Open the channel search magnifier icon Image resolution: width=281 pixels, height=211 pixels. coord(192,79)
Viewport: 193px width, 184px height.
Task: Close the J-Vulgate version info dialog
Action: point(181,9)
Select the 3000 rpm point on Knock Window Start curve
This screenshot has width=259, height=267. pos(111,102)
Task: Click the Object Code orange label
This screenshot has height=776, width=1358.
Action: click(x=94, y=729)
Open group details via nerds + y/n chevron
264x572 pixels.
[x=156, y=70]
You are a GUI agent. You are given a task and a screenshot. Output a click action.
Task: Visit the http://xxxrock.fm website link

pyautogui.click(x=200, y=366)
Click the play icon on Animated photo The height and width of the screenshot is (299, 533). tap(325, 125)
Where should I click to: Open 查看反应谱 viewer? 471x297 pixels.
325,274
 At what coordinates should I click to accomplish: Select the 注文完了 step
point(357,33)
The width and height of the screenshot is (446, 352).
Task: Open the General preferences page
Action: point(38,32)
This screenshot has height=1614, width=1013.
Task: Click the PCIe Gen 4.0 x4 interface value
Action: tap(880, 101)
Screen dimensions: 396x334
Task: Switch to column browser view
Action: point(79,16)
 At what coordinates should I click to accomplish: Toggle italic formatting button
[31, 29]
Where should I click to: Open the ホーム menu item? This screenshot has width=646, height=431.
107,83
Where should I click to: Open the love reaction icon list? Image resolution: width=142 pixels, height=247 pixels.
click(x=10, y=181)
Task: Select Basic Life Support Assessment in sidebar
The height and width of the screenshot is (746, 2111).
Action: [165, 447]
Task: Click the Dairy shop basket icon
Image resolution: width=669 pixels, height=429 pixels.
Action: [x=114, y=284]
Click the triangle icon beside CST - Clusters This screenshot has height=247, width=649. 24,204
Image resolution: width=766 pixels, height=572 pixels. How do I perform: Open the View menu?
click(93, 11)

**Exercise requirements**
The full set of records must be output again exactly.

**Solution to this task**
Open the channel search magnifier icon Image resolution: width=281 pixels, height=211 pixels. coord(192,79)
Viewport: 193px width, 184px height.
Task: Close the J-Vulgate version info dialog
Action: point(181,9)
Select the 3000 rpm point on Knock Window Start curve
This screenshot has width=259, height=267. pos(111,102)
Task: Click the Object Code orange label
This screenshot has height=776, width=1358.
Action: click(x=94, y=729)
Open group details via nerds + y/n chevron
264x572 pixels.
[x=156, y=70]
You are a GUI agent. You are given a task and a screenshot. Output a click action.
Task: Visit the http://xxxrock.fm website link

pyautogui.click(x=200, y=366)
Click the play icon on Animated photo The height and width of the screenshot is (299, 533). tap(325, 125)
Where should I click to: Open 查看反应谱 viewer? 471x297 pixels.
325,274
 At what coordinates should I click to accomplish: Select the 注文完了 step
point(357,33)
The width and height of the screenshot is (446, 352).
Task: Open the General preferences page
Action: point(38,32)
This screenshot has height=1614, width=1013.
Task: Click the PCIe Gen 4.0 x4 interface value
Action: tap(880, 101)
Screen dimensions: 396x334
Task: Switch to column browser view
Action: point(79,16)
 At what coordinates should I click to accomplish: Toggle italic formatting button
[31, 29]
Where should I click to: Open the ホーム menu item? This screenshot has width=646, height=431.
107,83
Where should I click to: Open the love reaction icon list? Image resolution: width=142 pixels, height=247 pixels.
click(x=10, y=181)
Task: Select Basic Life Support Assessment in sidebar
The height and width of the screenshot is (746, 2111).
Action: [165, 447]
Task: Click the Dairy shop basket icon
Image resolution: width=669 pixels, height=429 pixels.
Action: [x=114, y=284]
Click the triangle icon beside CST - Clusters This screenshot has height=247, width=649. 24,204
Image resolution: width=766 pixels, height=572 pixels. How do I perform: Open the View menu?
click(93, 11)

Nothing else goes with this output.